Eric Leeper
Paul Goodloe McIntire Professor in Economics
Office Address
Monroe Hall, Room 252
Hours: By appointmentFields of Interest
Macroeconomics, Monetary and Fiscal Policy Analysis, Applied Time Series
Education
Bachelor of Science (BS) George Mason University
Doctor of Philosophy (PhD) University of Minnesota
Biography
Eric Leeper is the Paul Goodloe McIntire Professor in Economics at the University of Virginia, a position he began in 2018. He is also a Research Associate at the National Bureau of Economic Research, director of the Virginia Center for Economic Policy at the University of Virginia, an external advisor to the Swedish central bank, and a member of the Research Council of the Bundesbank.
His research focuses on theoretical and empirical models of macroeconomic policy, with special emphasis on monetary-fiscal policy interactions. One line of work focuses on a new mechanism—called the “fiscal theory of the price level”—by which fiscal policy can influence economic activity and inflation. Recent research examines the economic impacts of government spending, the macroeconomic consequences of alternative resolutions to long-run fiscal imbalances, and the modeling of the “fiscal limit” and sovereign risk.

Data ▸
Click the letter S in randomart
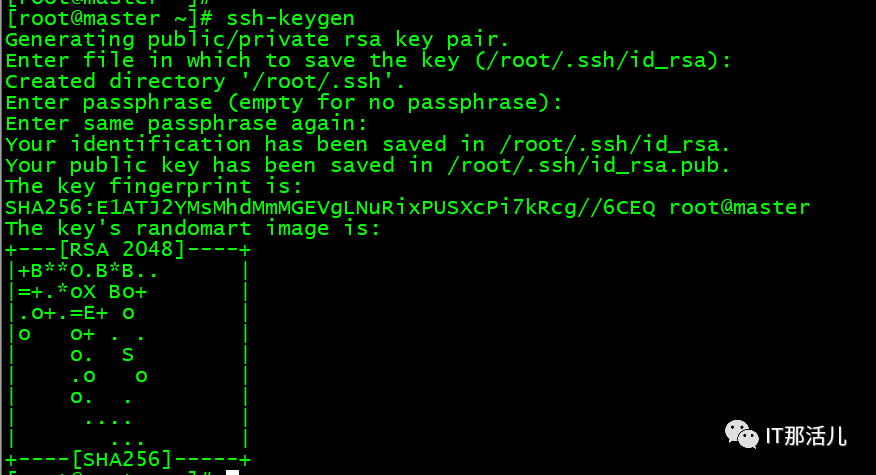Screen dimensions: 876x475 [x=128, y=355]
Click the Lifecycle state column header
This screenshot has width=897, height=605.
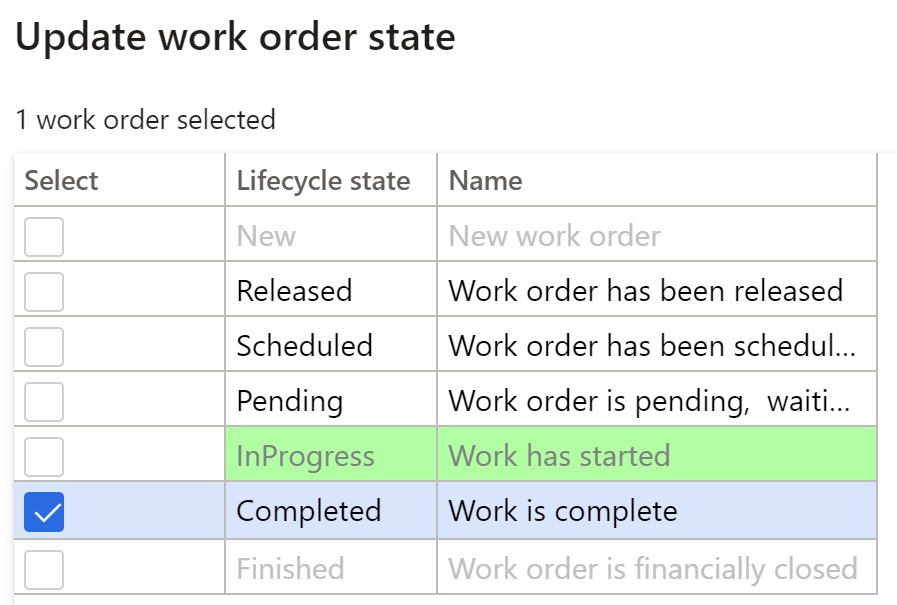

Task set ▸
**A.** Translate this sentence from the profile of Eric Leeper into Spanish: "His research focuses on theoretical and empirical models of macroeconomic policy, with special emphasis on monetary-fiscal policy interactions."
**B.** Sum up the profile of Eric Leeper in two sentences.
**C.** Carry on the profile of Eric Leeper, picking up right after its last sentence.

Exercise responses ▸
**A.** Su investigación se centra en modelos teóricos y empíricos de la política macroeconómica, con especial énfasis en las interacciones entre la política monetaria y la fiscal.

**B.** Eric Leeper has been the Paul Goodloe McIntire Professor in Economics at the University of Virginia since 2018, and he also serves the National Bureau of Economic Research, the Virginia Center for Economic Policy, the Swedish central bank and the Bundesbank's Research Council. His research builds theoretical and empirical models of macroeconomic policy, with a focus on how monetary and fiscal policy interact, including the "fiscal theory of the price level," the effects of government spending, long-run fiscal imbalances, the "fiscal limit" and sovereign risk.

**C.**
Leeper received a Ph.D. in economics from the University of Minnesota in 1989 and a B.S. in economics from George Mason University in 1980. Prior to joining the faculty at Virginia, Leeper spent 23 years at Indiana University and eight years in the Federal Reserve System. Leeper was born in Isfahan, Iran, and spent his school-age years in Taiwan, Malaysia, Seattle, Hong Kong, and Northern Virginia.
In coming years, Leeper’s research will focus on the policies that allowed the United States to recover from the Great Depression and on a project with the International Monetary Fund to quantify fiscal limits across countries.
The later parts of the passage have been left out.